§ PROVIDED MATERIAL
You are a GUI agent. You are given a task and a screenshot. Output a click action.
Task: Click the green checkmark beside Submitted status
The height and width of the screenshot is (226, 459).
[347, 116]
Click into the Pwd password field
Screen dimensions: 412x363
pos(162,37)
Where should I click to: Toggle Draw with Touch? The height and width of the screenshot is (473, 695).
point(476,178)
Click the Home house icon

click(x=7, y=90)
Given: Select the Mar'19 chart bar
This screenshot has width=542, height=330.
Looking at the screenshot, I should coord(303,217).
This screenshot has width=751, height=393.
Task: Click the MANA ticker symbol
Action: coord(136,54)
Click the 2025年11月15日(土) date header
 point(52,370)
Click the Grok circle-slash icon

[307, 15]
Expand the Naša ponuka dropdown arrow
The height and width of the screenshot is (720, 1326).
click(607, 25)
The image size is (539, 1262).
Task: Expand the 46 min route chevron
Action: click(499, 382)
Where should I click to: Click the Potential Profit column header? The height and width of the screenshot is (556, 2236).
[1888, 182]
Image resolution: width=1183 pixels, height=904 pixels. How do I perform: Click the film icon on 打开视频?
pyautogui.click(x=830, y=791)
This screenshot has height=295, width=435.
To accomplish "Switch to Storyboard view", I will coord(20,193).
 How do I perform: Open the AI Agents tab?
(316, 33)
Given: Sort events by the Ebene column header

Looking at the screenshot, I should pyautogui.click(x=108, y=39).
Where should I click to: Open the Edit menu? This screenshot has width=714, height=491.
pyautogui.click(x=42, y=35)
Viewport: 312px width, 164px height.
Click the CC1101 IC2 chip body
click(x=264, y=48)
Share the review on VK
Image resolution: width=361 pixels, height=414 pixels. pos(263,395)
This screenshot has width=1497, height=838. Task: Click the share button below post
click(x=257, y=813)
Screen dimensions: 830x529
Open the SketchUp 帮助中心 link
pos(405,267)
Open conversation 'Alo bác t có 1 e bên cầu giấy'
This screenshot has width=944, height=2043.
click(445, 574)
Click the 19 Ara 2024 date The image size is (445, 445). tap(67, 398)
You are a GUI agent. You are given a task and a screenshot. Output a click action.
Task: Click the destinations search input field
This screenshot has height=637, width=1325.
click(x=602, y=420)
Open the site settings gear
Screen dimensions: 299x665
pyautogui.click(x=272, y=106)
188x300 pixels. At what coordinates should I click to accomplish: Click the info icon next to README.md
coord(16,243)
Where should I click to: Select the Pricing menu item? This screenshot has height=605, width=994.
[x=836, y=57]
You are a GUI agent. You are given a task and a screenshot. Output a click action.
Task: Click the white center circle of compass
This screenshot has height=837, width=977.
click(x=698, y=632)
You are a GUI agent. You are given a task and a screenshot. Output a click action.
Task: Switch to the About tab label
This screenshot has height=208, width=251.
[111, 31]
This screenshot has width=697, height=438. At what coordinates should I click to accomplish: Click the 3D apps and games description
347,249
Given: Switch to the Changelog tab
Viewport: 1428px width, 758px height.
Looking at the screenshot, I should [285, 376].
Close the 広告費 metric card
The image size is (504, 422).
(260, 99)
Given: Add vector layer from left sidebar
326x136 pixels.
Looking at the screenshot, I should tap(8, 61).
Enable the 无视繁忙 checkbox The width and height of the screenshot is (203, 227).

§ ACTIVITY
Reply with the lines from the first line of the entries through the line that contains "Given: Select the Mar'19 chart bar", repeated exactly with both ends kept, and with nothing else.

§ REPLY
You are a GUI agent. You are given a task and a screenshot. Output a click action.
Task: Click the green checkmark beside Submitted status
The height and width of the screenshot is (226, 459).
[347, 116]
Click into the Pwd password field
Screen dimensions: 412x363
pos(162,37)
Where should I click to: Toggle Draw with Touch? The height and width of the screenshot is (473, 695).
point(476,178)
Click the Home house icon

click(x=7, y=90)
Given: Select the Mar'19 chart bar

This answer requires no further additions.